OpenRT - AI45 Laboratory

OpenRT offers a modular parallel runtime that decouples components and supports diverse attack strategies to systematically evaluate MLLM security.

Abstract

The rapid integration of Multimodal Large Language Models (MLLMs) into critical applications is increasingly hindered by persistent safety vulnerabilities. However, existing red-teaming benchmarks are often fragmented, limited to single-turn text interactions, and lack the scalability required for systematic evaluation. To address this, we introduce OpenRT, a unified, modular, and high-throughput red-teaming framework designed for comprehensive MLLM safety evaluation. At its core, OpenRT architects a paradigm shift in automated red-teaming by introducing an adversarial kernel that enables modular separation across five critical dimensions: model integration, dataset management, attack strategies, judging methods, and evaluation metrics. By standardizing attack interfaces, it decouples adversarial logic from a high-throughput asynchronous runtime, enabling systematic scaling across diverse models.
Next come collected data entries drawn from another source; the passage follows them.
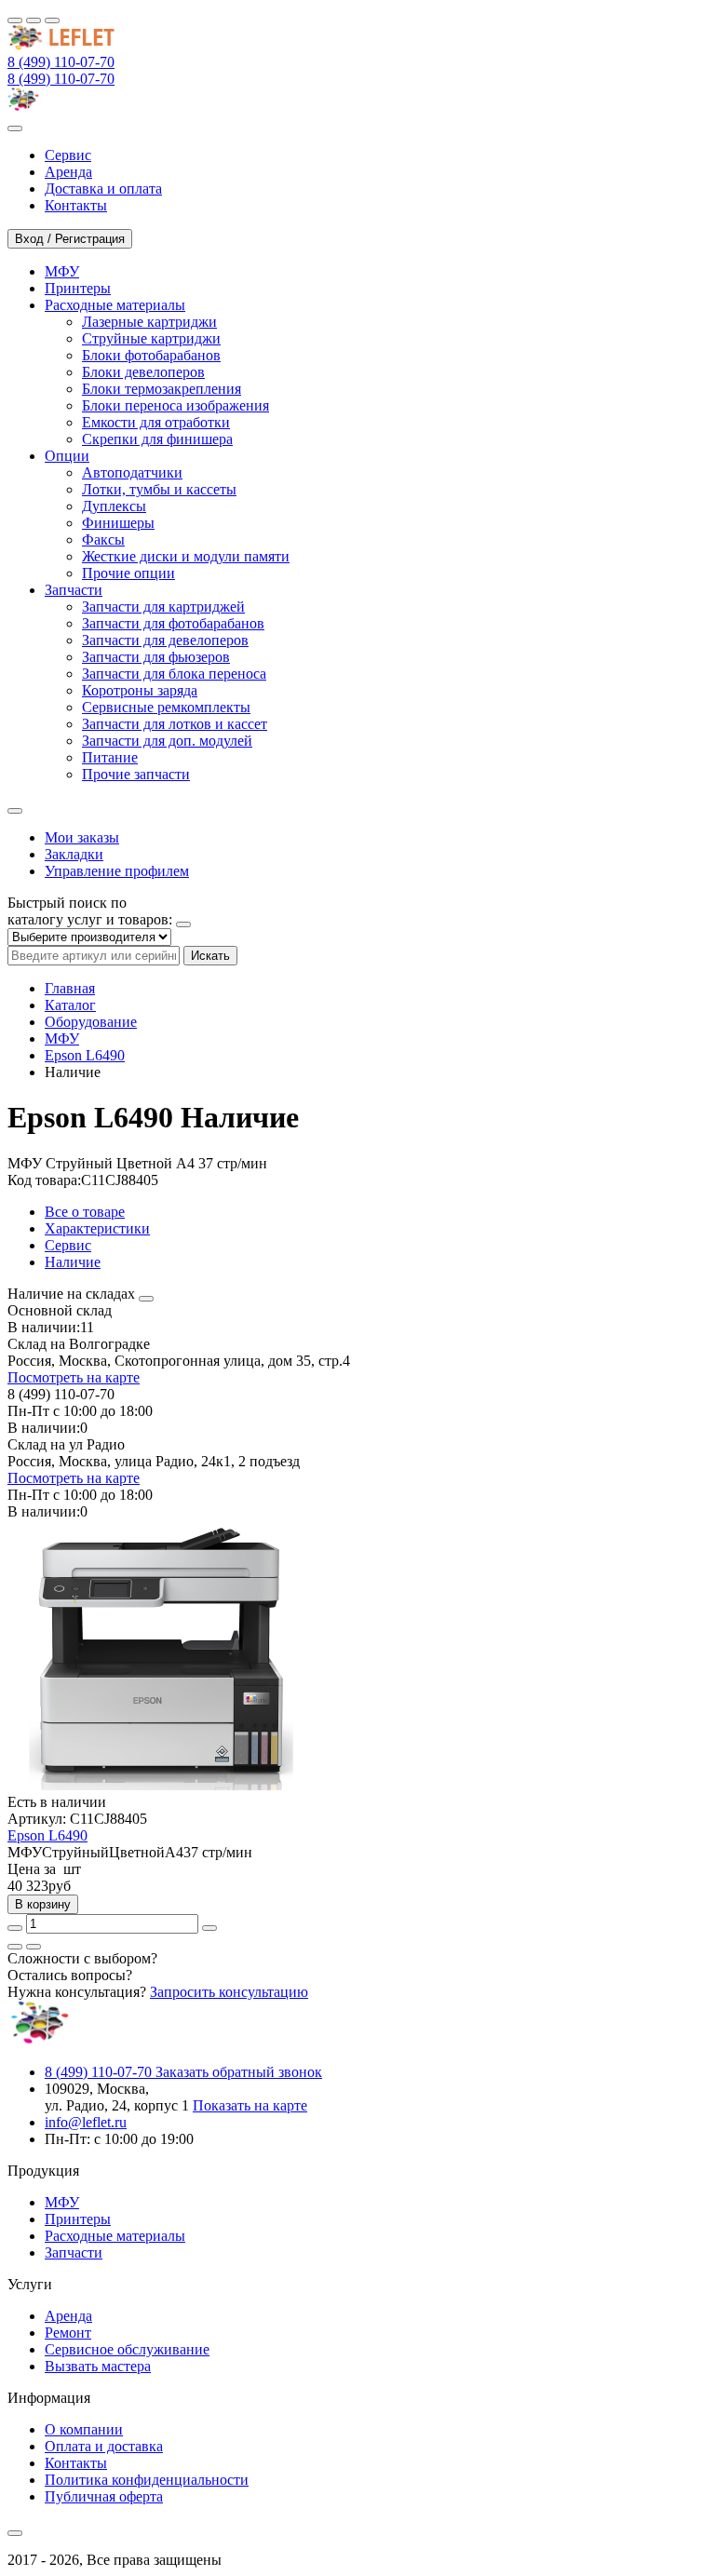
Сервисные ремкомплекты (166, 707)
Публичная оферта (104, 2496)
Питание (110, 757)
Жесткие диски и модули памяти (186, 556)
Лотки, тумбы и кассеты (159, 489)
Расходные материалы (115, 2236)
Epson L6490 (85, 1055)
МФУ (62, 1038)
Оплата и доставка (104, 2446)
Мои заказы (82, 837)
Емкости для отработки (156, 422)
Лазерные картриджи (149, 322)
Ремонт (68, 2332)
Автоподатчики (132, 472)
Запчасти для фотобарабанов (173, 623)
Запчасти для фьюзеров (156, 657)
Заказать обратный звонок (238, 2072)
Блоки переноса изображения (175, 405)
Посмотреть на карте (73, 1377)
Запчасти (73, 2252)
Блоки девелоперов (143, 372)
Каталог (70, 1005)
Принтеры (78, 2219)
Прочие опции (128, 573)
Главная (70, 988)
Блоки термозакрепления (161, 389)
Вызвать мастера (98, 2366)
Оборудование (91, 1022)
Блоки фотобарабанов (151, 355)
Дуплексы (114, 506)
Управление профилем (117, 871)
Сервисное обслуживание (127, 2349)
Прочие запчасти (136, 774)
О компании (84, 2429)
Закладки (74, 854)
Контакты (76, 2463)
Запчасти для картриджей (163, 606)
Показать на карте (250, 2105)
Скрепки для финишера (157, 439)
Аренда (68, 2316)
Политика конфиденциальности (147, 2480)
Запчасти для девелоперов (165, 640)
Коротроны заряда (139, 690)
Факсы (103, 539)
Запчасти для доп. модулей (167, 741)
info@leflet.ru (86, 2122)
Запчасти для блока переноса (174, 673)
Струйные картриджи (151, 338)
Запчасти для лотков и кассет (174, 724)
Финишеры (118, 523)
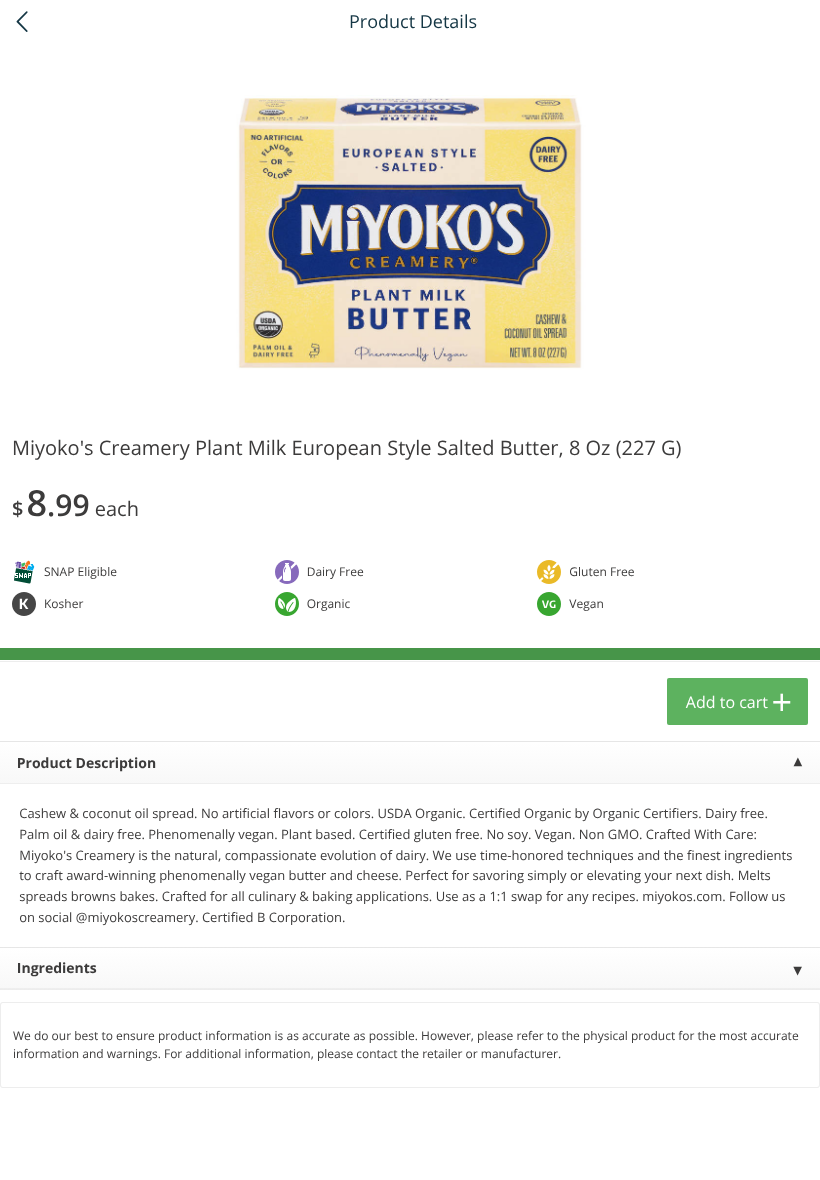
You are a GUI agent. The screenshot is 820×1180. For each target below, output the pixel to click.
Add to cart (727, 702)
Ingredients (57, 968)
Our framework integrates 37 diverse attack methodologies, spanning white-box gradients, multi-modal perturbations, and sophisticated multi-agent evolutionary strategies. Through an extensive empirical study on 20 advanced models (including GPT-5.2, Claude 4.5, and Gemini 3 Pro), we expose critical safety gaps: even frontier models fail to generalize across attack paradigms, with leading models exhibiting average Attack Success Rates as high as 49.14%. Notably, our findings reveal that reasoning models do not inherently possess superior robustness against complex, multi-turn jailbreaks. By open-sourcing OpenRT, we provide a sustainable, extensible, and continuously maintained infrastructure that accelerates the development and standardization of AI safety.

🧩 Framework Innovation

A Modular, Extensible, and Composable Framework for Red Teaming. OpenRT decoupled red-teaming into five orthogonal dimensions: models, datasets, attacks, judges, and metrics. Powered by a unified Component Registry, it enables seamless plug-and-play composition, spanning from simple prompts to complex multi-turn and multi-agent strategies. This standardized design decouples complex search and optimization strategies into infrastructure, enabling developers to reuse underlying search capabilities without redundant implementation.

🚀 Extreme Efficiency

30x Acceleration with One-Line Command. Designed for large-scale evaluation, OpenRT leverages a high-concurrency architecture based on AsyncIO and ThreadPool. By achieving dual parallelism in inference and scheduling, it boosts throughput by 30x compared to serial baselines. With just one line of command, users can execute a high-throughput scan covering the entire pipeline—from attack generation and auto-judgment to safety reporting.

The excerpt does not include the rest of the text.